时间:2015-08-19 05:20:30

标签: java regex

截至目前,我正在使用PDFBox解析PDF,稍后我将解析其他文档(.docx / .doc)。使用PDFBox,我将所有文件内容都放到一个字符串中。现在,我想在用户定义单词匹配的地方获得完整的句子。

例如:

... some text here..
Raman took more than 12 year to complete his schooling and now he
is pursuing higher study.
Relational Database. 
... some text here ..

如果用户提供输入year,那么它应该返回整个句子。

预期输出:

Raman took more than 12 year to complete his schooling and now he
    is pursuing higher study.

我正在尝试下面的代码,但它没有显示任何内容。任何人都可以纠正这个

 Pattern pattern = Pattern.compile("[\\w|\\W]*+[YEAR]+[\\w]*+.");

另外,如果我必须包含多个单词以匹配OR条件,那么我应该在正则表达式中进行哪些更改?

请注意所有字词均为大写。

3 个答案:

答案 0 :(得分:1)

不要试图将所有内容放入单个正则表达式中。有一个标准的Java类java.text.BreakIterator可用于查找句子边界。

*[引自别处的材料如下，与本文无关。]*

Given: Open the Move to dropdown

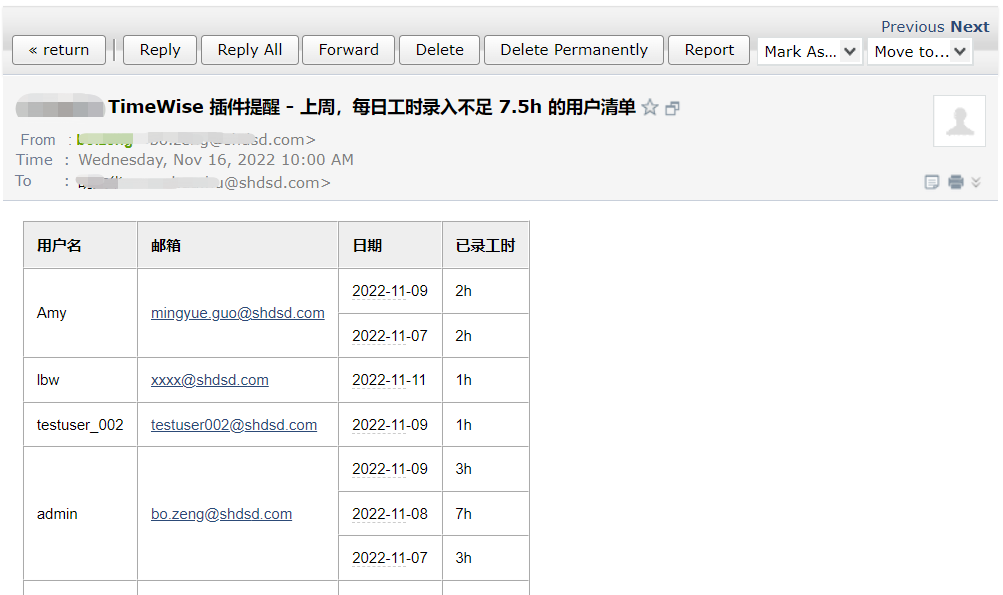Looking at the screenshot, I should click(x=920, y=51).
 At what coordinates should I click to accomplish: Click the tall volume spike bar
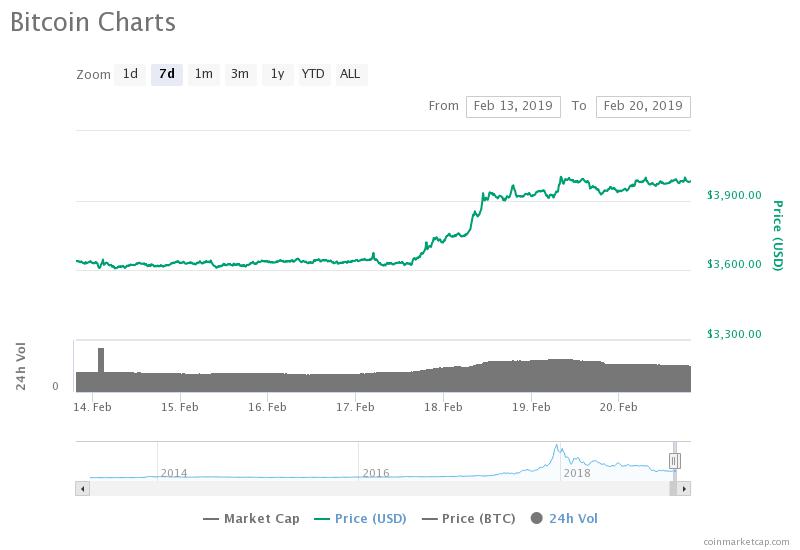point(101,360)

public static String getSentence(String input, String word) {
    Matcher matcher = Pattern.compile(word, Pattern.LITERAL | Pattern.CASE_INSENSITIVE)
                             .matcher(input);
    if(matcher.find()) {
        BreakIterator br = BreakIterator.getSentenceInstance(Locale.ENGLISH);
        br.setText(input);
        int start = br.preceding(matcher.start());
        int end = br.following(matcher.end());
        return input.substring(start, end);
    }
    return null;
}

用法:

public static void main(String[] args) {
    String input = "... some text...\n Raman took more than 12 year to complete his schooling and now he\nis pursuing higher study. Relational Database. \n... some text...";
    System.out.println(getSentence(input, "YEAR"));
}

答案 1 :(得分:0)

Pattern re = Pattern.compile("[^.!?\\s][^.!?]*(?:[.!?](?!['\"]?\\s|$)      [^.!?]*)*[.!?]?['\"]?(?=\\s|$)", Pattern.MULTILINE | Pattern.COMMENTS);
 Matcher reMatcher = re.matcher(result);

 while (reMatcher.find()) {

 System.out.println(reMatcher.group());
                    }

答案 2 :(得分:0)

对@Tagir Valeev的一个小修复回答是为了防止索引超出范围。

 private String getSentence(String input, String word) {
        Matcher matcher = Pattern.compile(word , Pattern.LITERAL | Pattern.CASE_INSENSITIVE)
                .matcher(input);
        if(matcher.find()) {
            BreakIterator br = BreakIterator.getSentenceInstance(Locale.ENGLISH);
            br.setText(input);
            int start = br.preceding(matcher.start());
            int end = br.following(matcher.end());

            if(start == BreakIterator.DONE) {
                start = 0;
            }

            if(end == BreakIterator.DONE) {
                end = input.length();
            }

            return input.substring(start, end);
        }

        return null;
    }